Sungguh ironis, momen yang seharusnya menjadi ladang untuk saling memberi maaf dan mempererat hubungan, malah berubah menjadi ajang ketegangan.

Bagi banyak jurnalis, ini terasa seperti sebuah perpecahan kecil yang mengguncang hubungan antara Mahkamah Agung dan wartawan.

Sebuah ironi, mengingat betapa selama ini, Mahkamah Agung di bawah kepemimpinan Ketua MA sebelumnya, Prof. Syarifuddin, dikenal dengan sikap yang ramah dan terbuka.

Prof. Syarifuddin selalu menyambut wartawan dengan senyuman hangat dan tangan terbuka. Beliau tahu betul bahwa dalam dunia jurnalistik, komunikasi yang terbuka adalah jembatan untuk memahami, bukan tembok yang menghalangi.

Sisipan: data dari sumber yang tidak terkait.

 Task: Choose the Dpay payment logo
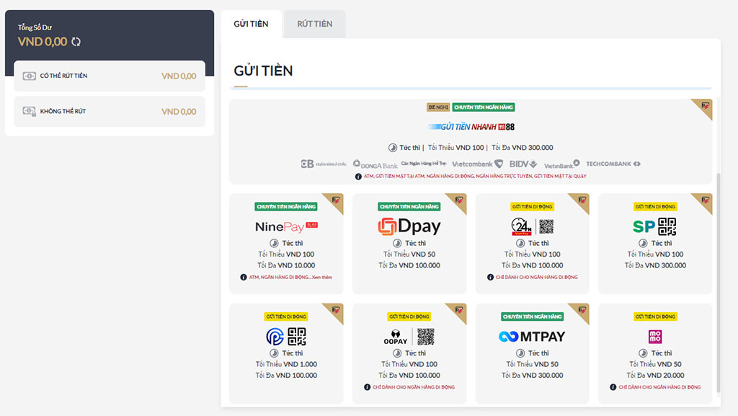[409, 226]
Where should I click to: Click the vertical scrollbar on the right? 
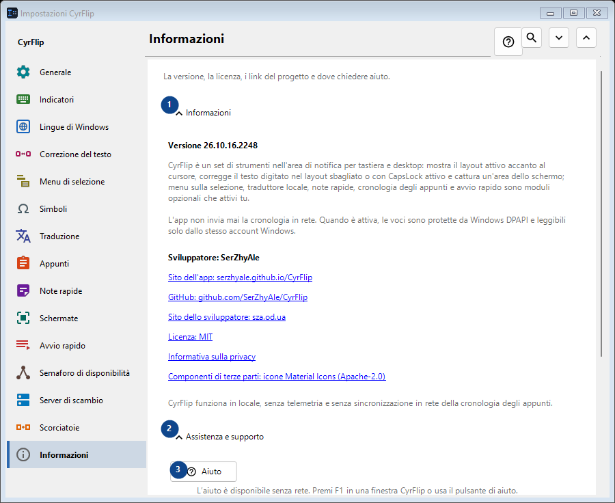[601, 214]
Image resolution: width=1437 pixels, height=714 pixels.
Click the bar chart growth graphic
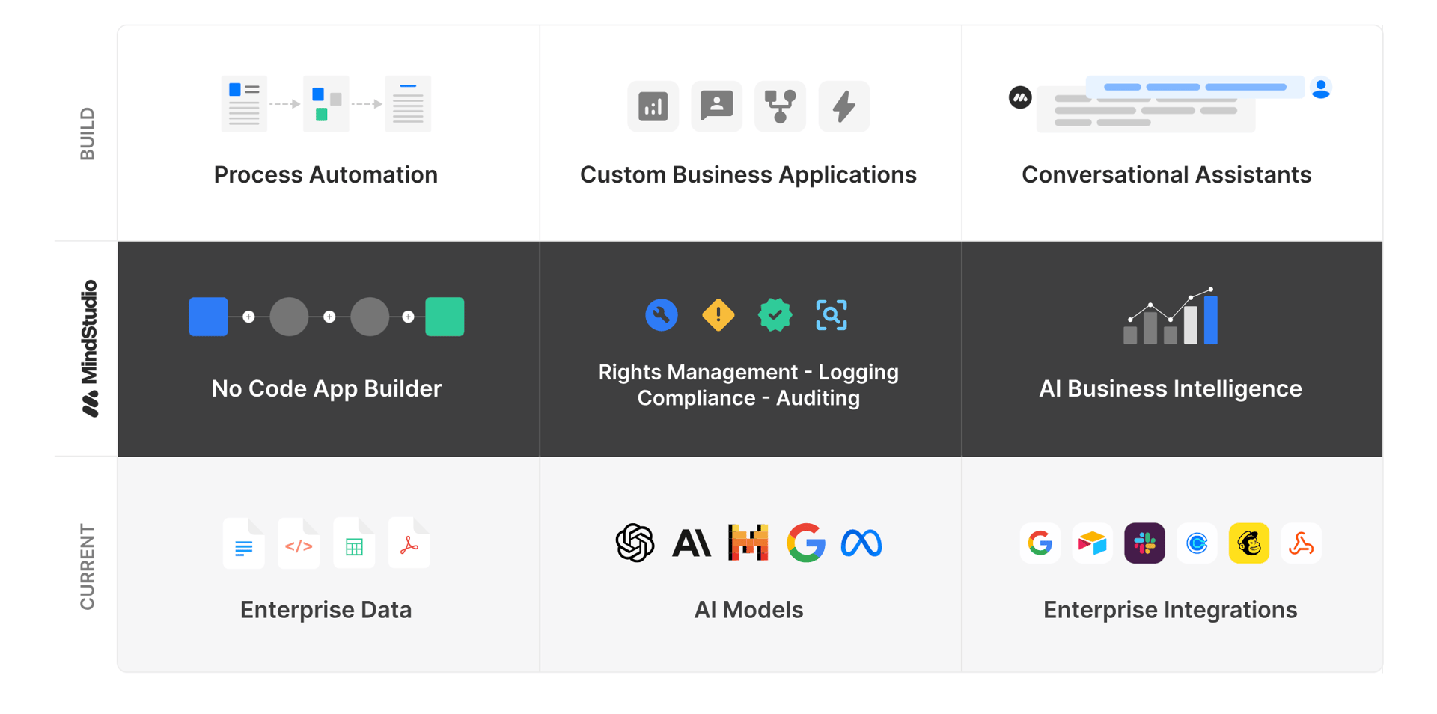pos(1171,317)
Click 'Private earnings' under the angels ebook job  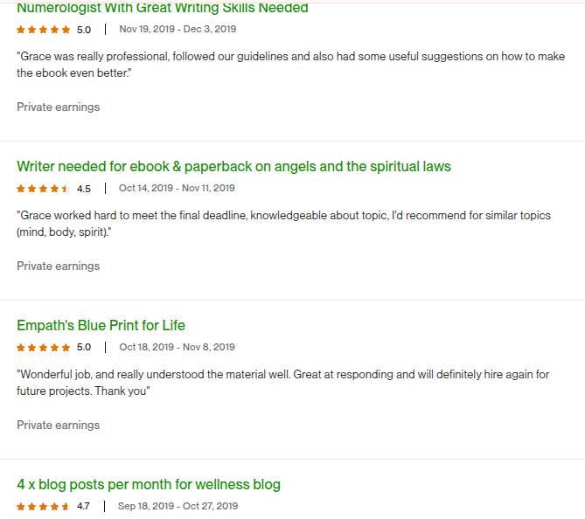(58, 266)
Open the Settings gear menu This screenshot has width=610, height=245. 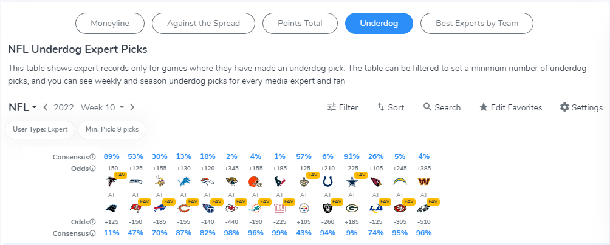(581, 107)
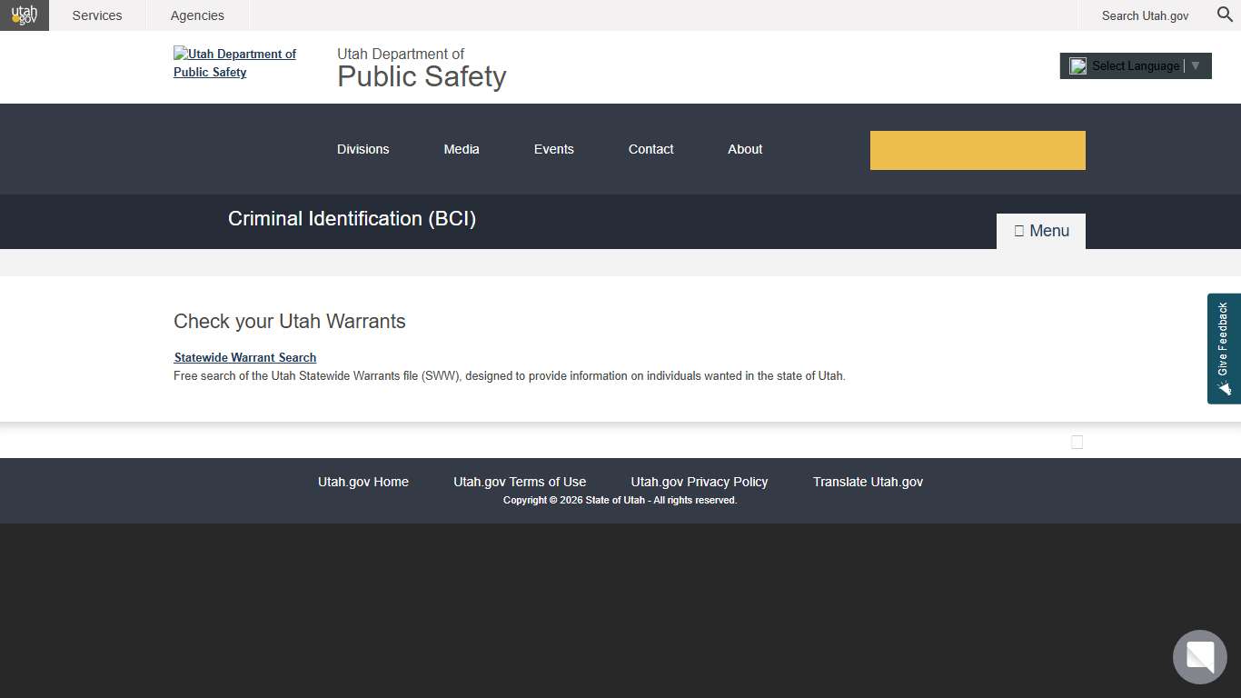Click the Search Utah.gov input field
Image resolution: width=1241 pixels, height=698 pixels.
(1145, 15)
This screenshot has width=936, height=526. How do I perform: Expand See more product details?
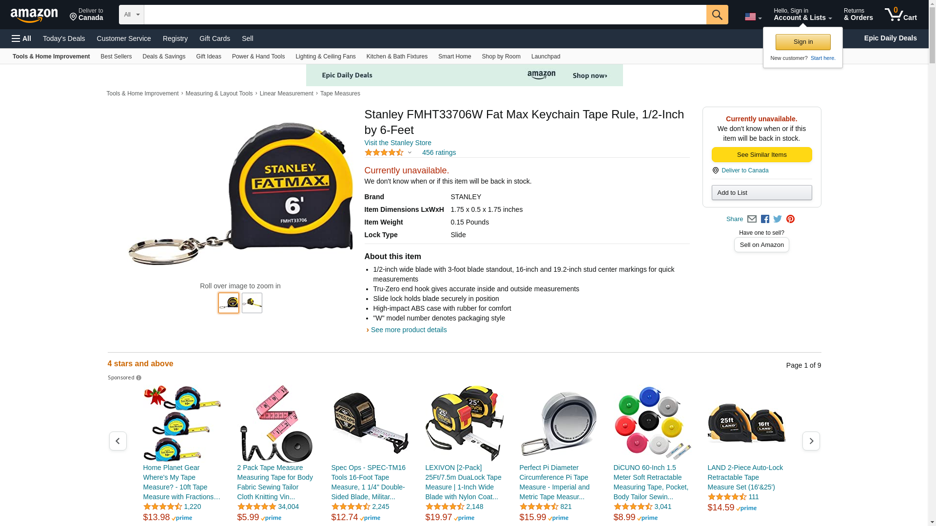point(409,330)
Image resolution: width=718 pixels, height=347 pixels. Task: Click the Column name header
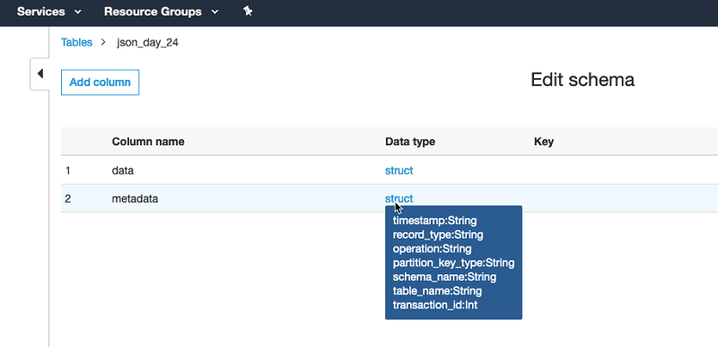click(x=148, y=142)
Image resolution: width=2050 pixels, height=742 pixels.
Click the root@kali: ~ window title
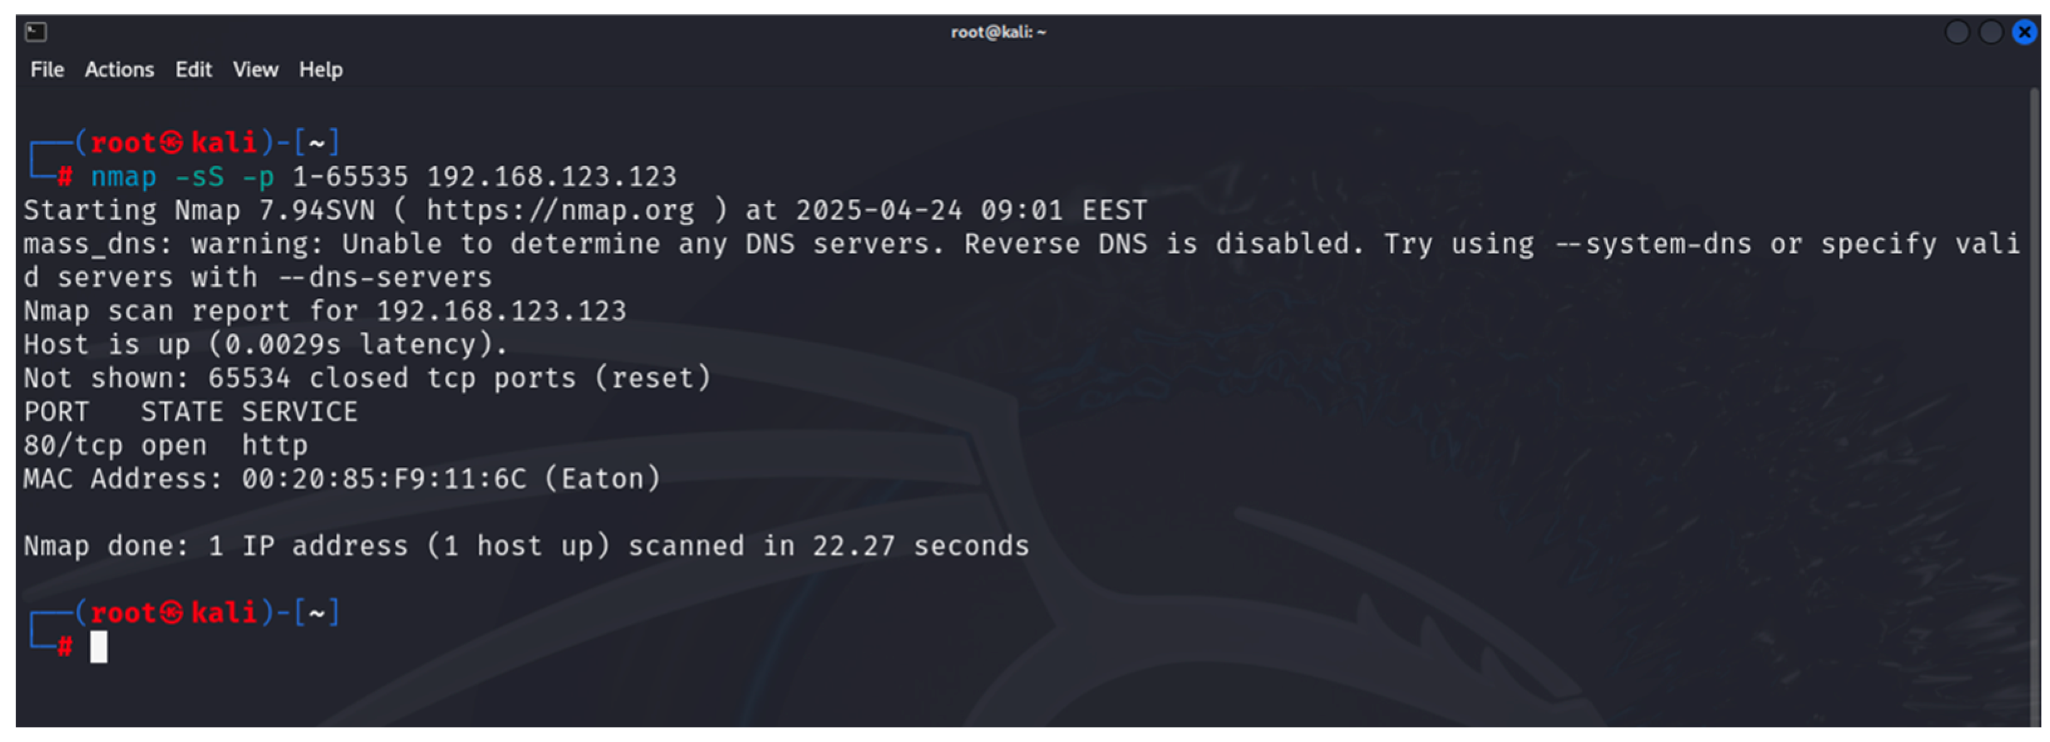tap(998, 33)
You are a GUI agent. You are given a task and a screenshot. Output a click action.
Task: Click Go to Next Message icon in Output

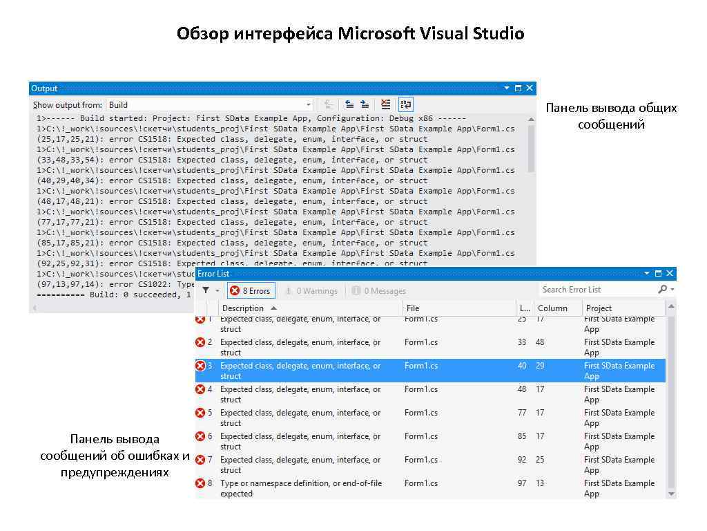pos(365,105)
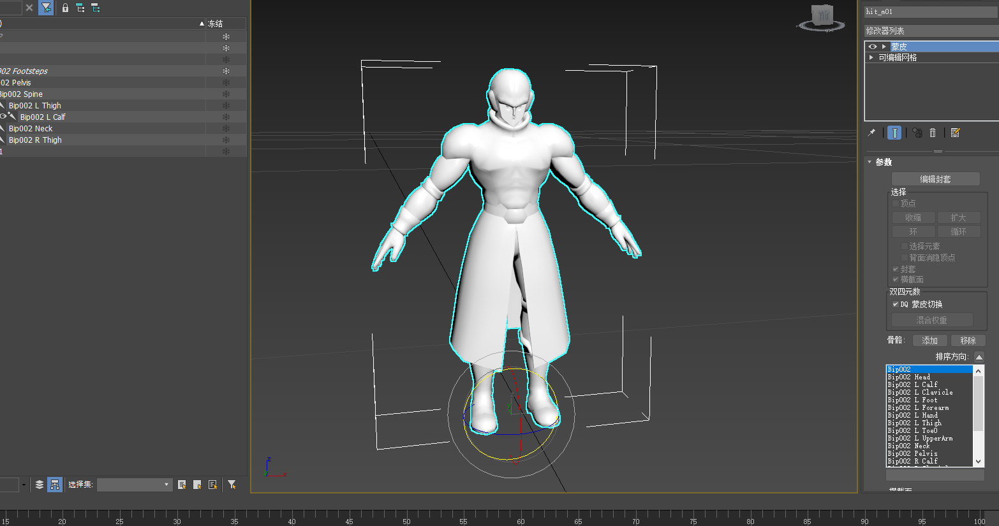
Task: Toggle the eye icon for 蒙皮 modifier
Action: [x=873, y=47]
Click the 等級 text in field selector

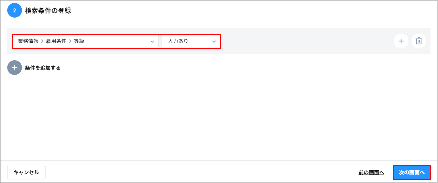(x=79, y=41)
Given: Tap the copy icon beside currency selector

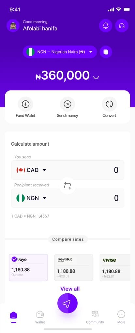Looking at the screenshot, I should (x=106, y=52).
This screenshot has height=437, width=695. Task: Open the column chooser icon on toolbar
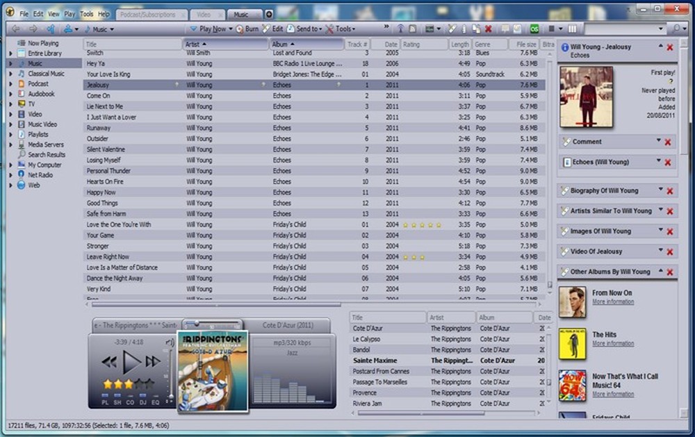click(571, 28)
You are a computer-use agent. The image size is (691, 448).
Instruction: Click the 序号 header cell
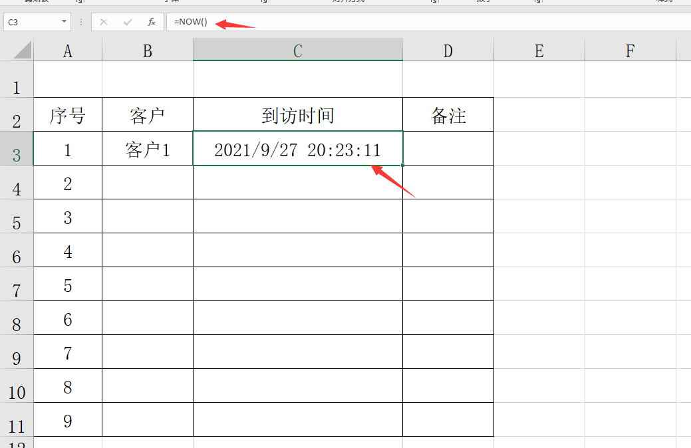coord(68,114)
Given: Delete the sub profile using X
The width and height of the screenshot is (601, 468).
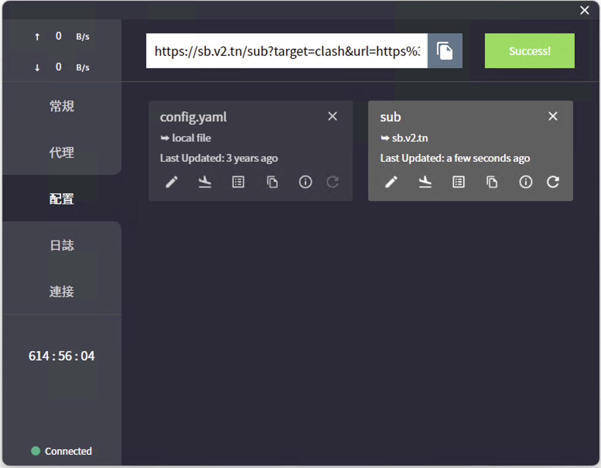Looking at the screenshot, I should (553, 116).
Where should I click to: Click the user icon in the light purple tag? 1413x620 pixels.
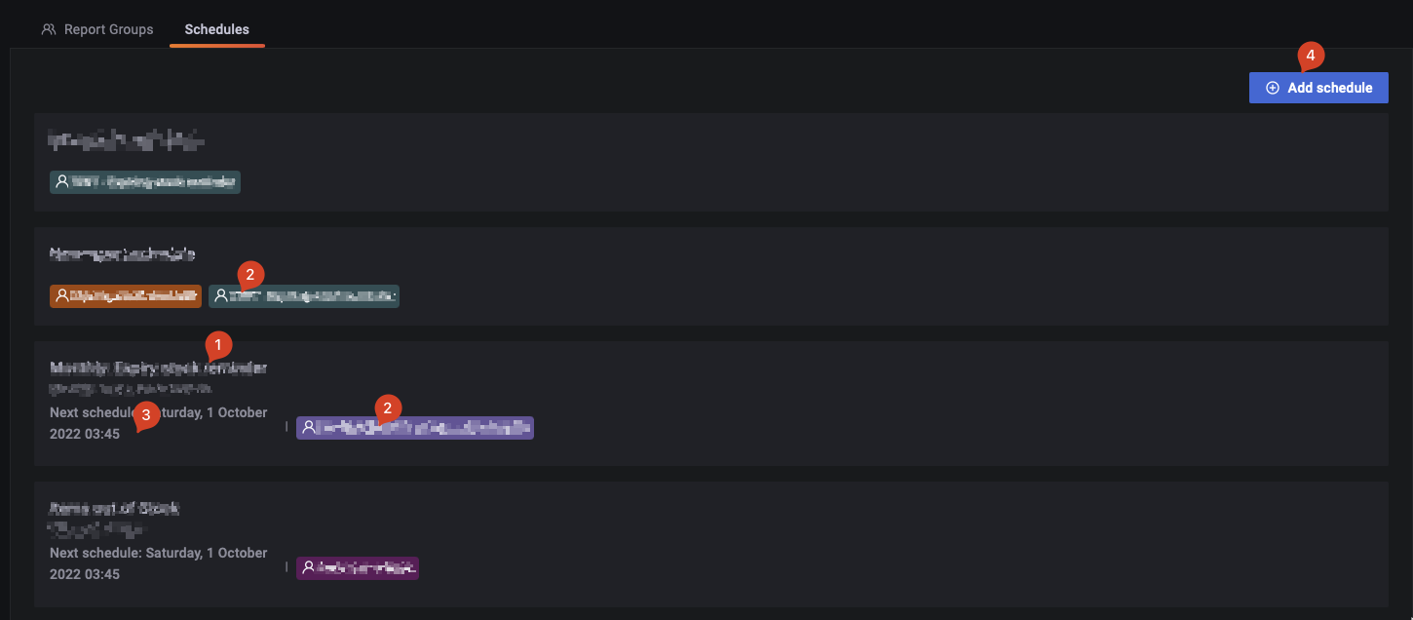click(309, 427)
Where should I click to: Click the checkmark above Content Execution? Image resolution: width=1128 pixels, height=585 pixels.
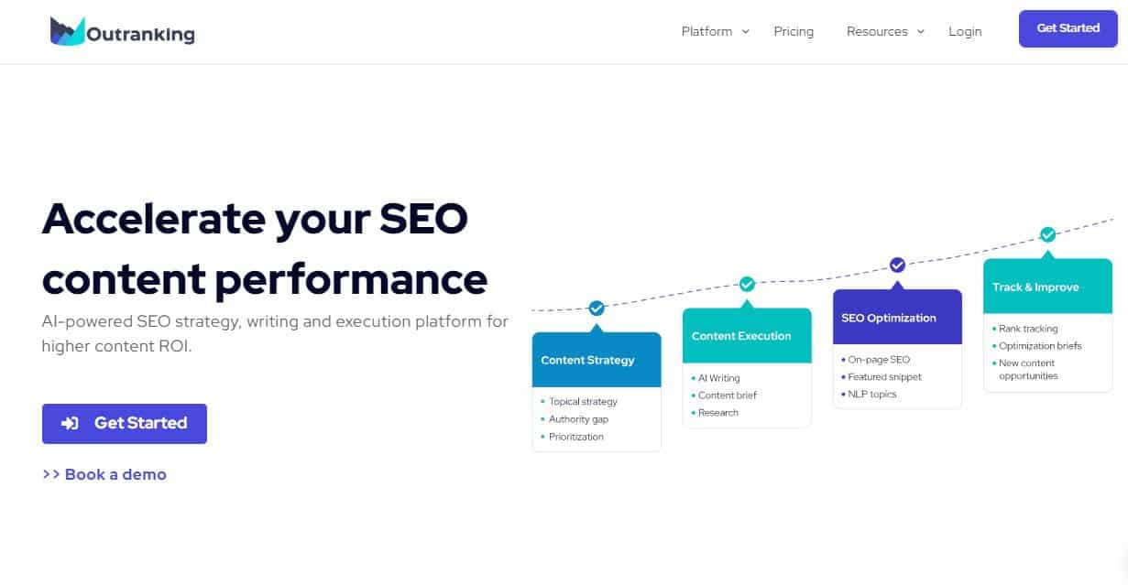pos(747,284)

Apakah kemudian dengan hadirnya Ketua MA yang baru, Prof. Sunarto kebijakan jadi berbeda, yang lebih memilih untuk menutup pintu bagi wartawan.

Banyak yang bertanya-tanya, apakah ini adalah sebuah langkah untuk menjaga jarak, ataukah suatu kebijakan yang menganggap wartawan sebagai ancaman daripada mitra?

Kebijakan yang justru menciptakan dinding pemisah, ketimbang membuka pintu untuk memperbaiki hubungan.

Di tengah kebingungannya, Syamsul Bahri, Ketua Forum Silaturahmi Mahkamah Agung (Forsimema), yang juga mewakili jurnalis yang sering meliput di Mahkamah Agung, mengungkapkan kekecewaannya.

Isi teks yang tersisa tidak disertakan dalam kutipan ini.